# Reinforcement Learning 3: Finite Markov Decision Processes (part-1)

Learning along the way …..

# Markov Chains and Markov Process

According to Wikipedia,

“A

Markov chainis a stochastic model describing a sequence of possible events in which the probability of each event depends only on the state attained in the previous event”.

**Andrey Andreyevich Markov **was a phenomenal Russian mathematician who is best known for his work on stochastic processes. In probability theory , any process with which some randomness is associated is called stochastic process. Markov chain talks about a sequence of events in which the probability of every event depends on its previous event. For example if there is a sequence of events like e1, e2, e3, e4, e5, e6…….. whose corresponding states are s1, s2, s3, s4, s5, s6….. respectively then the probability of occurrence of event say e5 corresponding to state s5 depends only on state s4 of event e4.

Thus mathematically,

P(s5|s4) = P(s5|s4,s3,s2,s1)

Yes, the vertical line in above equation has the same meaning of conditional probability. Thus s4 is the present state and P(s5|s4) is the probability of occurrence of s5. So the probability of state s5 given s4 has occurred is same as probability of state s5 given s4,s3,s2 and s1 has occurred. Thus to predict s5, s4 is enough and the information associated with s3, s2 and s1 is not necessary. Such a sequence of possible events is called as Markov chain. A simple example of Markov chain is a game of snakes and ladders which is played with a dice. Every next move in such a game depends on its current state(position) and not on previous states.

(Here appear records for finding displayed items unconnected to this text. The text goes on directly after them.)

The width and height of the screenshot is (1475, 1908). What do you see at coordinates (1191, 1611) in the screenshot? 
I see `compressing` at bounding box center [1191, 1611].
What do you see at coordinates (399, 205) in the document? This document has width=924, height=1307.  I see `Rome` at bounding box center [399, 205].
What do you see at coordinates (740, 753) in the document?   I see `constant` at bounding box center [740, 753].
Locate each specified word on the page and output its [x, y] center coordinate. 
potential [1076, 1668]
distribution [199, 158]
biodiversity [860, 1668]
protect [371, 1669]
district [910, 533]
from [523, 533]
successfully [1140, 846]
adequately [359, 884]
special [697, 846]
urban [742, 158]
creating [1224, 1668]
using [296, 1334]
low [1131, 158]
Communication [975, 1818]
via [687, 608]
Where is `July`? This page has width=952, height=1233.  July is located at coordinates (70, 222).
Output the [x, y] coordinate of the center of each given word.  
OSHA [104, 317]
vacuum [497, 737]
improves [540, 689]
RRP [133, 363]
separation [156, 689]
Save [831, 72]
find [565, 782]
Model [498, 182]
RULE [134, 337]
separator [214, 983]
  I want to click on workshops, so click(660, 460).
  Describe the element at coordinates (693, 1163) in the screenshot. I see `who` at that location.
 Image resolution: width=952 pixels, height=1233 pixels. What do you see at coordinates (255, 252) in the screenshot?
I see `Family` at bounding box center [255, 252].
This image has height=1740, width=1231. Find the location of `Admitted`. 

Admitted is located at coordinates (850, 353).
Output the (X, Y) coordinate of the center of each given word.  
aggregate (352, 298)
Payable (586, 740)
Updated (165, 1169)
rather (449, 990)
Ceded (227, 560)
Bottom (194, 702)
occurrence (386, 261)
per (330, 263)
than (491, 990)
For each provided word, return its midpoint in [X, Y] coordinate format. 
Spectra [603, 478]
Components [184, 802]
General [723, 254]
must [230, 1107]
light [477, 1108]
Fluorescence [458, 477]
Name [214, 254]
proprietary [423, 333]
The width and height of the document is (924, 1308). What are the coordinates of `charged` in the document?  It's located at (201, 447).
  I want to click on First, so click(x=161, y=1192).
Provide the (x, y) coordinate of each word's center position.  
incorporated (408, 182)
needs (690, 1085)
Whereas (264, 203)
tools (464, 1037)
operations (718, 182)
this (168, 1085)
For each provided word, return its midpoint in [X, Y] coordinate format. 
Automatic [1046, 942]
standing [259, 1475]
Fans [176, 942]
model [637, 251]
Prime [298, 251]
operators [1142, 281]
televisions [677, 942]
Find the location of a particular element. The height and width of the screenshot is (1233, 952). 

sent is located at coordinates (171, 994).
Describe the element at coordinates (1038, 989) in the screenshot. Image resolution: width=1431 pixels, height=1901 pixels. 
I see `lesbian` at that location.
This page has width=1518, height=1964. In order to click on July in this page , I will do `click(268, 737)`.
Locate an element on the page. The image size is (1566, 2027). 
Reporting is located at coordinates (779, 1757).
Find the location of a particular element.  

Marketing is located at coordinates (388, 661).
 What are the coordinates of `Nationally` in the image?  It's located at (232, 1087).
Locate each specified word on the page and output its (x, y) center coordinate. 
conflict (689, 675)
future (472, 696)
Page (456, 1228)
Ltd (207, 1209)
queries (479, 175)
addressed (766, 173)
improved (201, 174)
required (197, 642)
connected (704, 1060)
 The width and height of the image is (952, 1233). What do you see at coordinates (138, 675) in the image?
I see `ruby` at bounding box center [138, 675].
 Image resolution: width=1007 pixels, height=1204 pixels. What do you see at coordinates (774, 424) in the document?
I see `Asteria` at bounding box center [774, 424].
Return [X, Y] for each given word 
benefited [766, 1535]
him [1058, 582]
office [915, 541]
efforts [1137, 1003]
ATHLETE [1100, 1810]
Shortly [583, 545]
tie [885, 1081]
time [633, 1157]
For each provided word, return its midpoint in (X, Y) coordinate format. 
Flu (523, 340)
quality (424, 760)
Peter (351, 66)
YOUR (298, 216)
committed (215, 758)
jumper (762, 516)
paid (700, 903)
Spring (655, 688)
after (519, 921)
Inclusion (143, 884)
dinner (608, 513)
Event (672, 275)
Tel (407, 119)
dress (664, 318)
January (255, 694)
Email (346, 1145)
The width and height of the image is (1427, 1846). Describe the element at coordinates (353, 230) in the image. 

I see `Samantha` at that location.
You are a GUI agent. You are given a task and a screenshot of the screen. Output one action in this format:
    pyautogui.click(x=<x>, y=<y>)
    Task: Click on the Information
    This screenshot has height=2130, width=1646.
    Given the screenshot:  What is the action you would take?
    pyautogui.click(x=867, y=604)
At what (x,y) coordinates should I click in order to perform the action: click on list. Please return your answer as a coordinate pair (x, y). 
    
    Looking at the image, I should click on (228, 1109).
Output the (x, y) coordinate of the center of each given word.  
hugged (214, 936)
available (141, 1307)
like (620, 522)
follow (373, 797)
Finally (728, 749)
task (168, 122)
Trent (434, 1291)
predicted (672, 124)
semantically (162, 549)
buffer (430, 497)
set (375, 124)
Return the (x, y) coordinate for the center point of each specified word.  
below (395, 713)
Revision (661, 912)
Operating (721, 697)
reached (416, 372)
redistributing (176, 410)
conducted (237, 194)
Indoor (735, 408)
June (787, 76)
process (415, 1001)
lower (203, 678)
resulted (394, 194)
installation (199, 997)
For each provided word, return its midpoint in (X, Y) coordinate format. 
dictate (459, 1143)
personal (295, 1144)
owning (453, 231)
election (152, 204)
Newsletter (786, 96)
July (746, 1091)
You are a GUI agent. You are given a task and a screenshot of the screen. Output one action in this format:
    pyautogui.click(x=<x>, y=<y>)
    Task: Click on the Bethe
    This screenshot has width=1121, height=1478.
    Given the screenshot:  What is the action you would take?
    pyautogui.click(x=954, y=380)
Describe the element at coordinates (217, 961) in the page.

The same concept can be applied to a Markov process.

According to Wikipedia,

A stochastic process has the Markov property if the conditional probability distribution of future states of the process (conditional on both past and present values) depends only upon the present state; that is, given the present, the future does not depend on the past. A process with this property is said to be

Markovianor aMarkov process.

Thus a process in which the occurrence of future states depends only on the present state and not on the past states.

# Markov Decision Process

According to Wikipedia,

In mathematics, a

Markov decision process(MDP) is a discrete-time stochastic control process. It provides a mathematical framework for modeling decision making in situations where outcomes are partly random and partly under the control of a decision maker.At each time step, the process is in some state s and the decision maker may choose any action a that is available in state s. The process responds at the next time step by randomly moving into a new state s ′ and giving the decision maker a corresponding reward R( s , s ′ )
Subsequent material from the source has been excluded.